▶ **WHAT TO PRODUCE**
Reproduce all the data exactly, without pictures.

▶ **INFORMATION PROVIDED**

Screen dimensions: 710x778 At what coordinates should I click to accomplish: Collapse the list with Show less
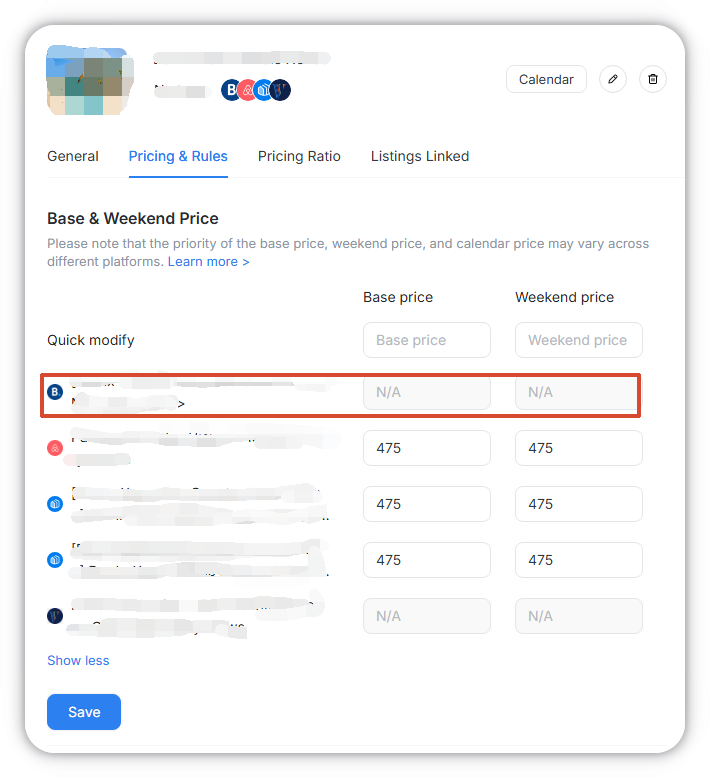click(x=78, y=660)
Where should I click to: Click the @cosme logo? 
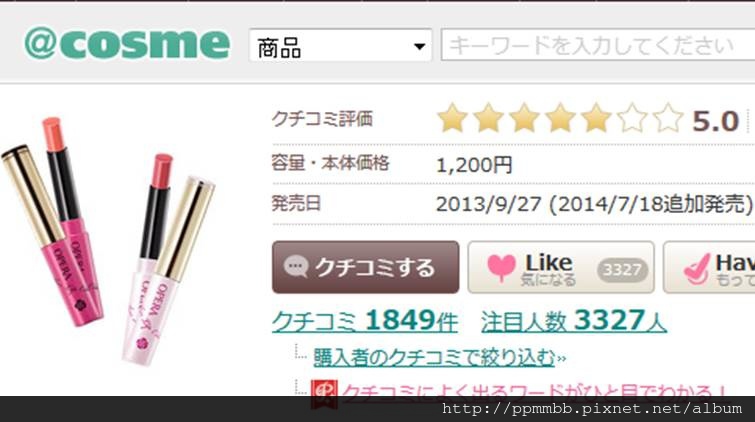127,43
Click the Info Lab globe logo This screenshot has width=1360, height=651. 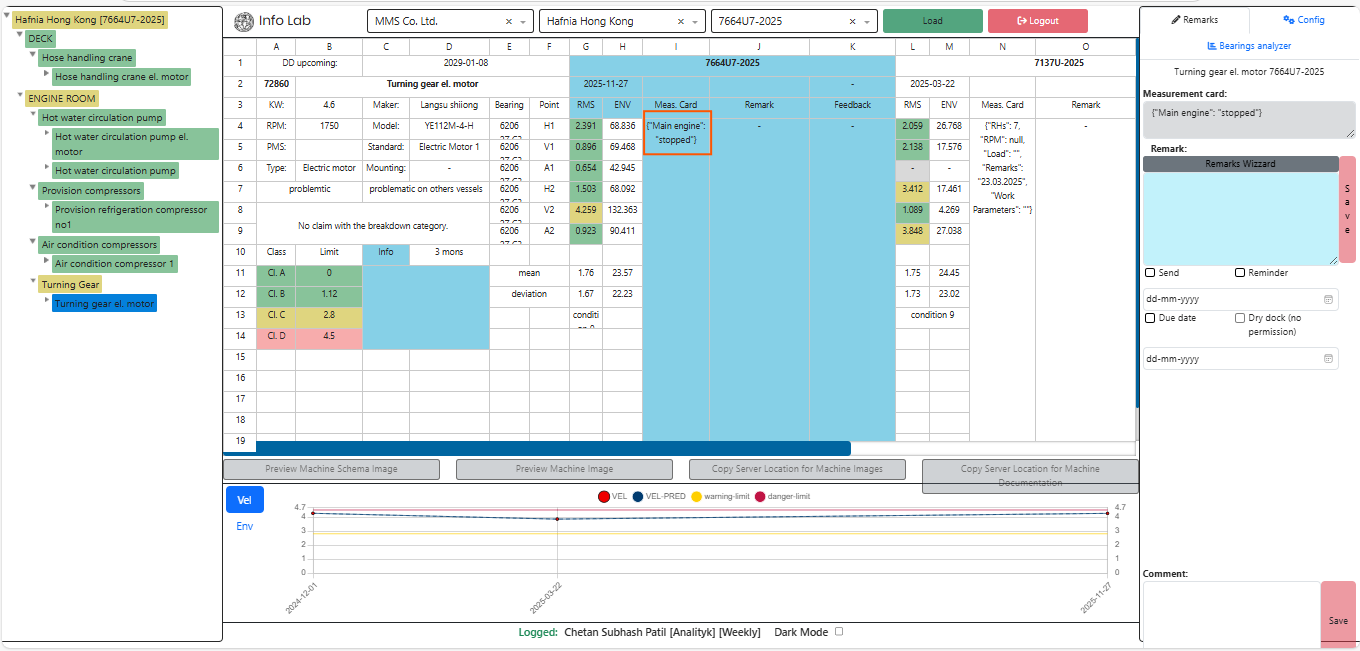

▶ **WRITTEN ANSWER**
Screen dimensions: 710x778 At what coordinates should I click to accomplish: Collapse the list with Show less
click(x=78, y=660)
Where should I click to: Click the @cosme logo? 
127,43
Click the Info Lab globe logo This screenshot has width=1360, height=651. 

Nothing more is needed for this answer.